───── Provided data ─────
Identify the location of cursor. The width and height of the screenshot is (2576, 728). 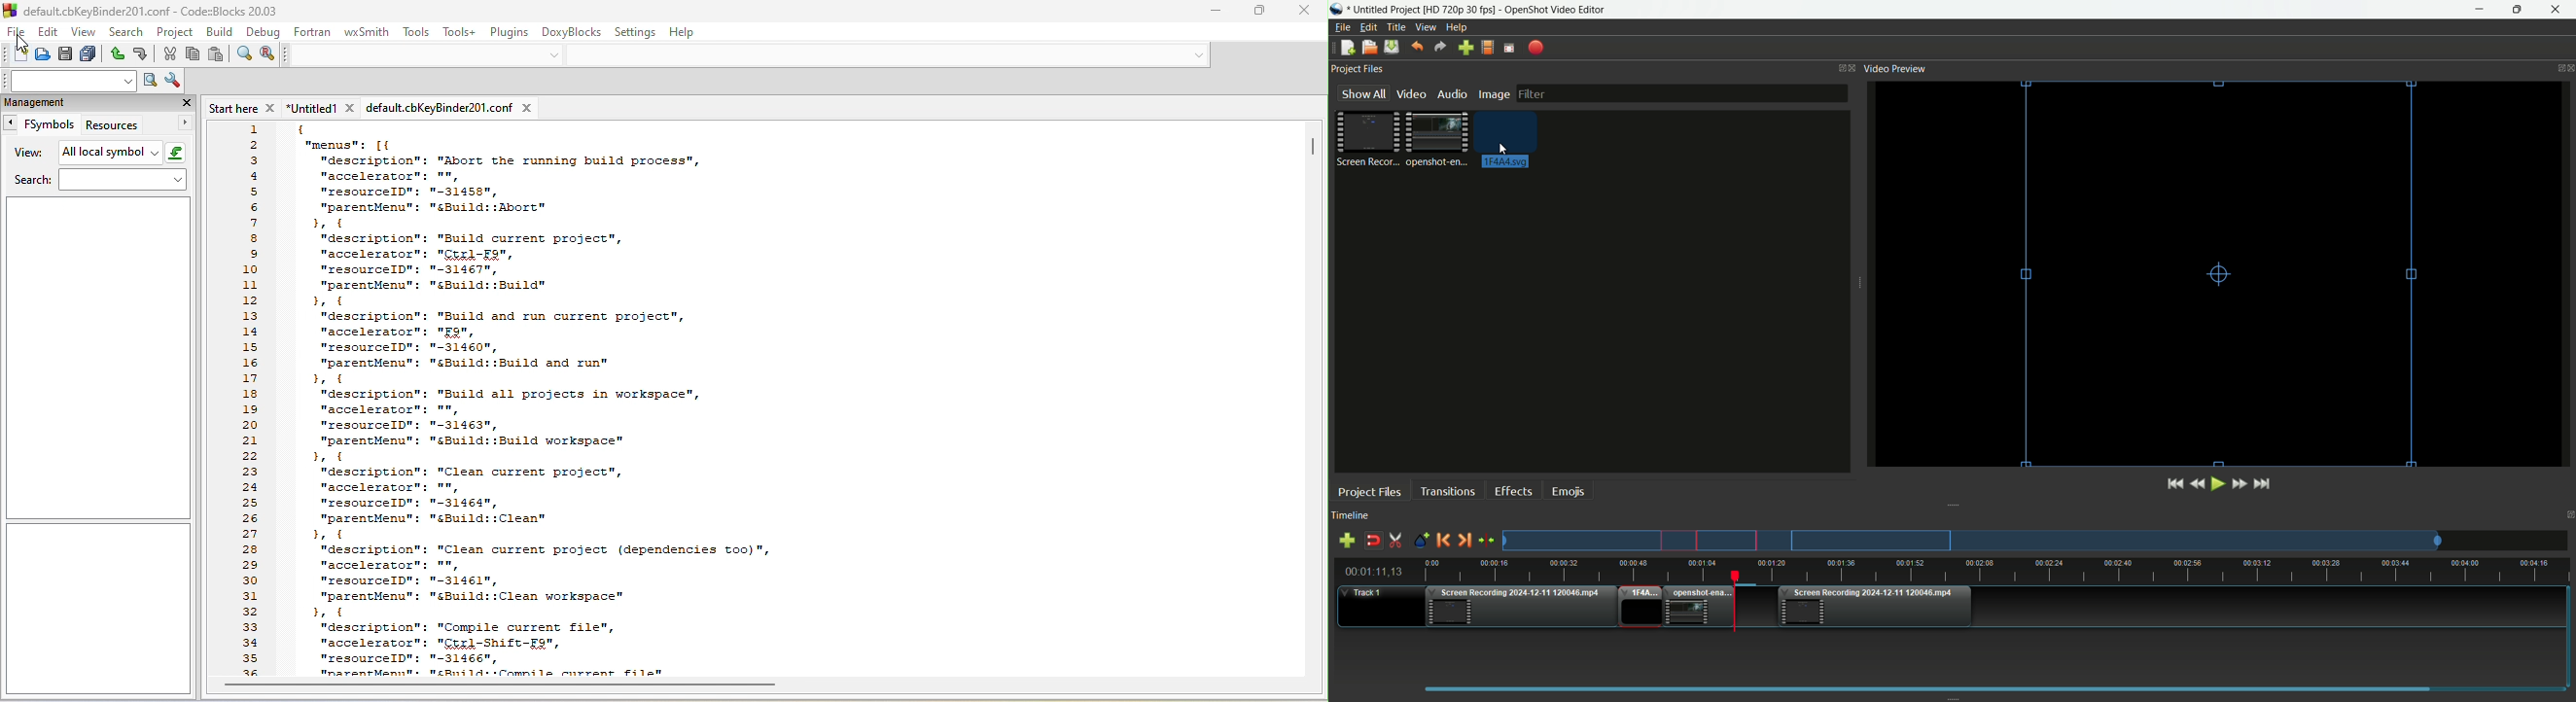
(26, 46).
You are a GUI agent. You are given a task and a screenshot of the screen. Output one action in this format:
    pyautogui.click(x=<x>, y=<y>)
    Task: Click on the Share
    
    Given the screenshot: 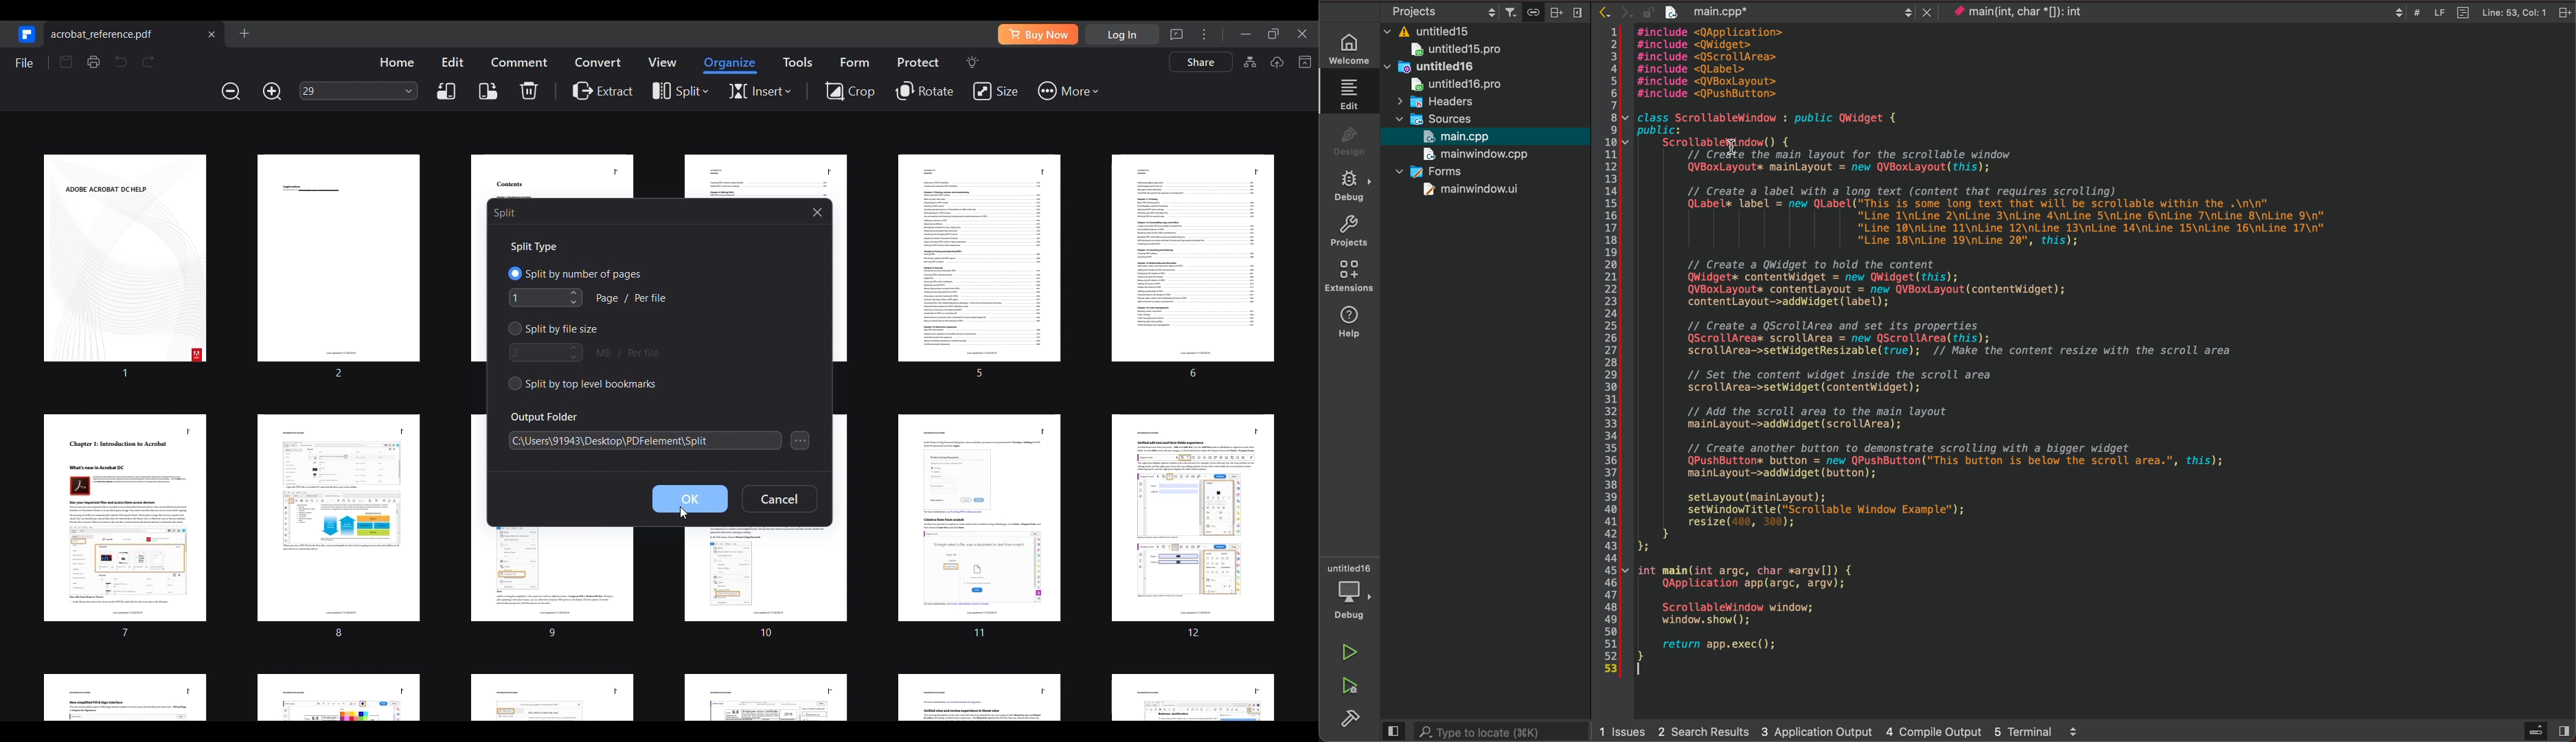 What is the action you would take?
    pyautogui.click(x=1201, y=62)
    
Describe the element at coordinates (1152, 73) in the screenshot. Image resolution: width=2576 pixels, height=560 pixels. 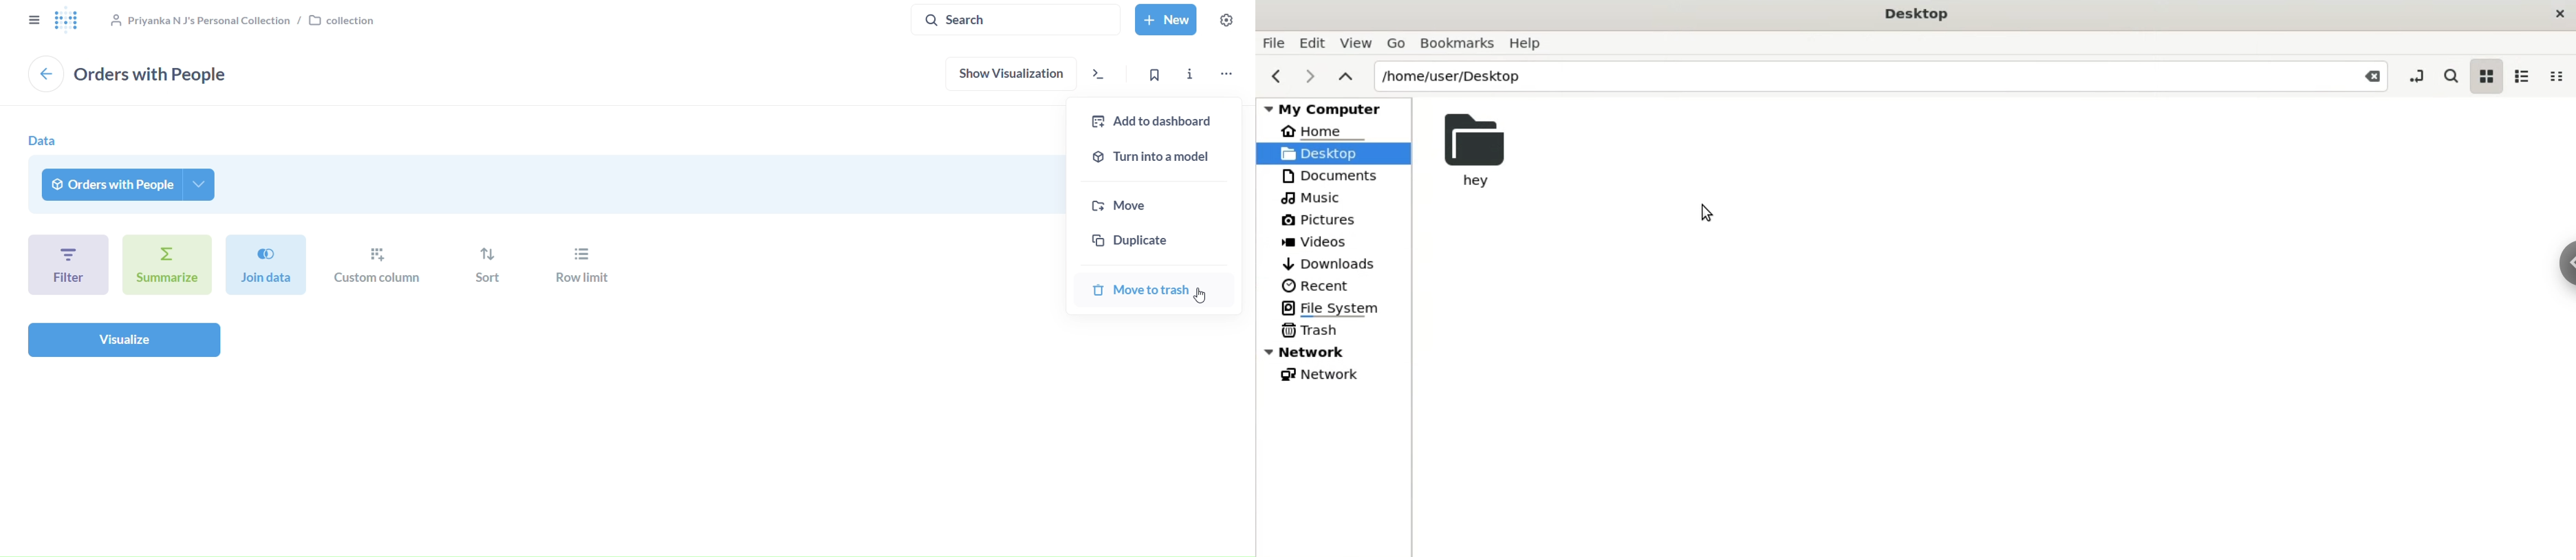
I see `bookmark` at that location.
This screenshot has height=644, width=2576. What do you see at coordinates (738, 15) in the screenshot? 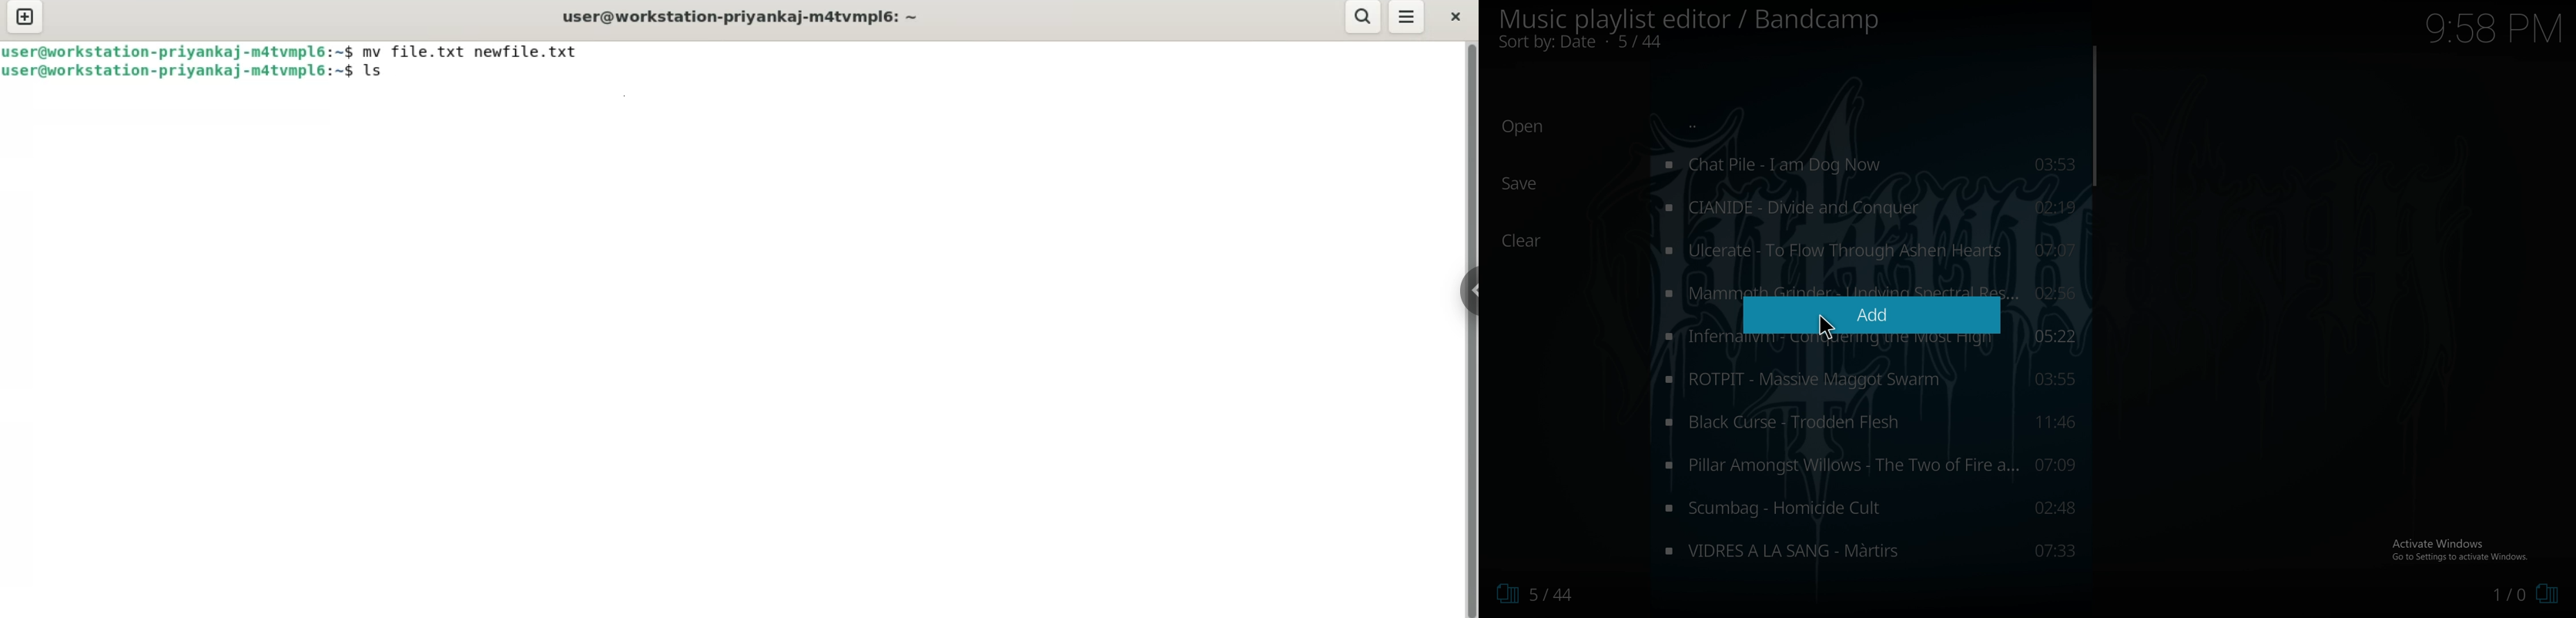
─────
■ Your task
Copy verbatim the part of the material that opens with the line containing "Describe the element" and runs through the end of the material, leaving out the pictures.

■ Task output
Describe the element at coordinates (1152, 73) in the screenshot. Image resolution: width=2576 pixels, height=560 pixels. 
I see `bookmark` at that location.
This screenshot has height=644, width=2576. What do you see at coordinates (738, 15) in the screenshot? 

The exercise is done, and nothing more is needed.